Num desses relatórios, 40 confrontos entre 43 criminosos e 50 policiais foram selecionados. Nele, alguns delinquentes admitiram que portavam armas de fogo desde os nove anos de idade. Eles também disseram que andavam armados a maior parte do tempo. Para a maioria dos policiais brasileiros isso não é surpresa, já que muitos criminosos violentos possuem menos de 18 anos de idade.

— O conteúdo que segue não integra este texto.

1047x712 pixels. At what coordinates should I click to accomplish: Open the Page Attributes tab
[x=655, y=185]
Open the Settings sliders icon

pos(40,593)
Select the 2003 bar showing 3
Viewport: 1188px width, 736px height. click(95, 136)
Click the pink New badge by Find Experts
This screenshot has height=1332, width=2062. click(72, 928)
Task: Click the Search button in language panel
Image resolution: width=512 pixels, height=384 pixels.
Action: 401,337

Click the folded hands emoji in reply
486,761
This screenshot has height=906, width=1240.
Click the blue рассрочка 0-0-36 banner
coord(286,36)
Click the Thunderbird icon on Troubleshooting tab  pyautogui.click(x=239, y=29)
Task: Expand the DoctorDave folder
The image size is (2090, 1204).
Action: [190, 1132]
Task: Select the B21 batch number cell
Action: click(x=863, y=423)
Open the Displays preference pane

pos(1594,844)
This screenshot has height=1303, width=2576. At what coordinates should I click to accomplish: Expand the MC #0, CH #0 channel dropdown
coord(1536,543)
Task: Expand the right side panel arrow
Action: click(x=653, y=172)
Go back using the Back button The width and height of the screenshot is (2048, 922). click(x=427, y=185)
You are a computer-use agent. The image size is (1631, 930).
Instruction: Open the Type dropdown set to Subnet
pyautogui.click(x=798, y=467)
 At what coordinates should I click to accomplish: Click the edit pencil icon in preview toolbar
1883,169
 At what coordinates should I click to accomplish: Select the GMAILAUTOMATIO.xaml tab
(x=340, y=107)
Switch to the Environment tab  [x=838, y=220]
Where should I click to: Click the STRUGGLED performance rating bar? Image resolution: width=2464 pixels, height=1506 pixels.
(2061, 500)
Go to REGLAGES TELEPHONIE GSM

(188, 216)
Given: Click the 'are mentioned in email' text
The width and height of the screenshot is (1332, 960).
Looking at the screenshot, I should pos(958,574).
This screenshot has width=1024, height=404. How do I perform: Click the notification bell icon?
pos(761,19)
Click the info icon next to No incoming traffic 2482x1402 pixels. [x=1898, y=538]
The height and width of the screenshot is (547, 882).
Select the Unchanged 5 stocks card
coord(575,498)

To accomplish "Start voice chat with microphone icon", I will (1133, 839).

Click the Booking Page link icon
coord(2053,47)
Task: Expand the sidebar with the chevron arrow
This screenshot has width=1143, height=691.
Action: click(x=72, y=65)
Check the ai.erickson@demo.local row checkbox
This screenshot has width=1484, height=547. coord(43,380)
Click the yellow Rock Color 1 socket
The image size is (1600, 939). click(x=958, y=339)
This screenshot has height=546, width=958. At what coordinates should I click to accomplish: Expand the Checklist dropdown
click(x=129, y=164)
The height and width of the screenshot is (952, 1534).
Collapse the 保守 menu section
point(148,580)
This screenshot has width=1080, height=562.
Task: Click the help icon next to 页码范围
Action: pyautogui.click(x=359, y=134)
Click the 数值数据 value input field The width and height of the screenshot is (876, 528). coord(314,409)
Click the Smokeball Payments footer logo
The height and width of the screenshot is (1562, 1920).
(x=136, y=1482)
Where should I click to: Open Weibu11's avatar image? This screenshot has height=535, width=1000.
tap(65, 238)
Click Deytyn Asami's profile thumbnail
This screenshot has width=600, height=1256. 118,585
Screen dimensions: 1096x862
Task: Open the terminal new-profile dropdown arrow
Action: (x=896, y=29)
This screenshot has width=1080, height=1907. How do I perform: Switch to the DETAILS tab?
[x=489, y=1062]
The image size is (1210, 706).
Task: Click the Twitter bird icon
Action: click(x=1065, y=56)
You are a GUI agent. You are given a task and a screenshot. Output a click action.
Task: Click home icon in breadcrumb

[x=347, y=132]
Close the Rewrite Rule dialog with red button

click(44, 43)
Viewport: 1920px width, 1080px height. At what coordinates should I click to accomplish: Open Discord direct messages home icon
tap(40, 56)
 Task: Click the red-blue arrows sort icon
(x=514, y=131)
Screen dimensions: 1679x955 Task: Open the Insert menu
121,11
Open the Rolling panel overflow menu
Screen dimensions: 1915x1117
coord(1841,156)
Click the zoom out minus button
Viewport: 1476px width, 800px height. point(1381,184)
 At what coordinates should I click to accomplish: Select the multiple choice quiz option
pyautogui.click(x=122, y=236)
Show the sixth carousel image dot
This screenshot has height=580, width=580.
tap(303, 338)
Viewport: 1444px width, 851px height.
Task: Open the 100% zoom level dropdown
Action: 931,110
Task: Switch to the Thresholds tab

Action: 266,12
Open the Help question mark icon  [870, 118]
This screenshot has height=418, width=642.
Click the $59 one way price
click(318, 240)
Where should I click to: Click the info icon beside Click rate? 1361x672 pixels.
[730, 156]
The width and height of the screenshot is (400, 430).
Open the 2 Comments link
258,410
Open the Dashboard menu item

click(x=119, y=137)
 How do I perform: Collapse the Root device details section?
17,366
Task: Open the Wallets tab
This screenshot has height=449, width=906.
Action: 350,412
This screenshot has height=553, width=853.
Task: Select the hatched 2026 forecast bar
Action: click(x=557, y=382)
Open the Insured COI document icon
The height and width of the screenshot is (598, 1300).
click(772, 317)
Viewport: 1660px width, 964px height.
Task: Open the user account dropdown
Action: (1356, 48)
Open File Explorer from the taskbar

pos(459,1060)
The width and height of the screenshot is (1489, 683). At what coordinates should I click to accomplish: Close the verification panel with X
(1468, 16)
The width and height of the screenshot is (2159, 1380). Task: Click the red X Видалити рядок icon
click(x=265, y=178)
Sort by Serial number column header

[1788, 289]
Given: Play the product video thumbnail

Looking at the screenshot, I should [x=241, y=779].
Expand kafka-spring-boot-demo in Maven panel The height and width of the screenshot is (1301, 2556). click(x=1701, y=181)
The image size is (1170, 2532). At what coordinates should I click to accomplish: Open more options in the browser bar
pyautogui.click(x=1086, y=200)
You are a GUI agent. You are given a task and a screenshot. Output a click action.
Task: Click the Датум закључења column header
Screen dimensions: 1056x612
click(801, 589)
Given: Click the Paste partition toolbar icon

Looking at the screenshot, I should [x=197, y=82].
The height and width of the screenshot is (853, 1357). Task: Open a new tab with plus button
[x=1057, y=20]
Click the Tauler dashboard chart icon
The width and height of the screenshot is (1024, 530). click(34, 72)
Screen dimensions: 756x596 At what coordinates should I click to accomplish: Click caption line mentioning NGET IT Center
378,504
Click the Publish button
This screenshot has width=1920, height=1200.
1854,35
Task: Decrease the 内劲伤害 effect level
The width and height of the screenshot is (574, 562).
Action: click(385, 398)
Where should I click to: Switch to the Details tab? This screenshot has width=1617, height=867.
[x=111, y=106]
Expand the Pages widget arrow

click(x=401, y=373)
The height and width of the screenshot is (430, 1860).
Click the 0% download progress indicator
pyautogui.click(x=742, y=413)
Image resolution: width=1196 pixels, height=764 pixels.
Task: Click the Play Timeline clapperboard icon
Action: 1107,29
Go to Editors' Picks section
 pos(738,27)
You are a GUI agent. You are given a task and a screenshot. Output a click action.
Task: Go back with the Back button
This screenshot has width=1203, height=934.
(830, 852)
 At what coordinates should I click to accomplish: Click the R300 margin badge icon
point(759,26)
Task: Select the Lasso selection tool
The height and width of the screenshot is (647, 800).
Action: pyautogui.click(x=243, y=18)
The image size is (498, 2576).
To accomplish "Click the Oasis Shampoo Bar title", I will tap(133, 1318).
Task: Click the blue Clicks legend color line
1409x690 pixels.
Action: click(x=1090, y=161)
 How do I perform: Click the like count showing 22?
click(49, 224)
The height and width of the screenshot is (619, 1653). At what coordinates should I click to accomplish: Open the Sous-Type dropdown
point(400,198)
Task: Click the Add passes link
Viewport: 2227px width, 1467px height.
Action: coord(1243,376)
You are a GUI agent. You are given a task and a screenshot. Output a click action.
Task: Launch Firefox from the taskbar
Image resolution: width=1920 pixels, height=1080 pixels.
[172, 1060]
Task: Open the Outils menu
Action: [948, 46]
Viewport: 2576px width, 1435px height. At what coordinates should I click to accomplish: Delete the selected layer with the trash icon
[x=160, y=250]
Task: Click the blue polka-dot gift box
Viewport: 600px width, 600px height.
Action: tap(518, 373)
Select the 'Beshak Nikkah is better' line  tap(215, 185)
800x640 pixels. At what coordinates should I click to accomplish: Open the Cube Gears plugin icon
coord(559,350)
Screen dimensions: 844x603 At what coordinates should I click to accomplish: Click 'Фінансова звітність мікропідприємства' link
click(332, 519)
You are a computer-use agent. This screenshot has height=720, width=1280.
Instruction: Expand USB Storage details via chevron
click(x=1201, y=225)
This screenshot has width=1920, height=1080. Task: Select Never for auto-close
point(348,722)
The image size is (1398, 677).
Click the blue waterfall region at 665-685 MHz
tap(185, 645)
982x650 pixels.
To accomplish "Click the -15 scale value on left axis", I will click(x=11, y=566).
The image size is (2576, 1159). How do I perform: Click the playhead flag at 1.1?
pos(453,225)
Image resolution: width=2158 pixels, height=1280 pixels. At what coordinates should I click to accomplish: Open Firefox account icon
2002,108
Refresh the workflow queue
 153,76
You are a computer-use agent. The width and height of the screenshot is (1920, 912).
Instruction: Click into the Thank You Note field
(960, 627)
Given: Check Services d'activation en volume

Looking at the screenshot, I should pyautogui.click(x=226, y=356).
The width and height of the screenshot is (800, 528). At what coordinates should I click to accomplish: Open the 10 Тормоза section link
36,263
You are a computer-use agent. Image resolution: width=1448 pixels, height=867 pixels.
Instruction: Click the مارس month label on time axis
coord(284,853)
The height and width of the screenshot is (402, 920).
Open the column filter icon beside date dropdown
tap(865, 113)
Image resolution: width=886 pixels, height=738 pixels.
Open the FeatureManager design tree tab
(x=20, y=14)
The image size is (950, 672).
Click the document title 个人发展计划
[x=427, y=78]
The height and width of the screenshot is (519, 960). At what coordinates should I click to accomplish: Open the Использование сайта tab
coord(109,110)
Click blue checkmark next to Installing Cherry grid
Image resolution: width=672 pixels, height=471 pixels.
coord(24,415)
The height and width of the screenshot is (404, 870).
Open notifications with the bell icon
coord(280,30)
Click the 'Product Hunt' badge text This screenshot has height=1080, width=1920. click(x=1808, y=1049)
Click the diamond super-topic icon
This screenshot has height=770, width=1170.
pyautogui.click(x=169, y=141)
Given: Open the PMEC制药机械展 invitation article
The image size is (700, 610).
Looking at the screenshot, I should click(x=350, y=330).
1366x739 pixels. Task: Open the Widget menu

Mas pense nessa informação em comparação com os novos alunos que chegam às academias de polícia. Quantos já manusearam uma arma? Quantos já dispararam uma arma de fogo antes? Provavelmente uma minoria. Basta observar que até policiais da ativa encontram dificuldades para comprar armas, munição e equipamentos de qualidade.
A realidade
Quando um policial se destaca, logo é alvo de perseguição por parte de alguns “colegas”. Atiradores profissionais não conseguem viver do esporte e destinam parte do salário dos empregos que possuem para bancar as necessidades do treinamento. Existem poucos estandes de tiro de excelência, sendo comum policiais e militares “treinarem” em alvos improvisados contra barrancos ou pedreiras. Se quem gosta do esporte ou trabalha com armas de fogo encontra tamanha dificuldade, o que dizer do jovem que pisa numa academia de polícia pela primeira vez.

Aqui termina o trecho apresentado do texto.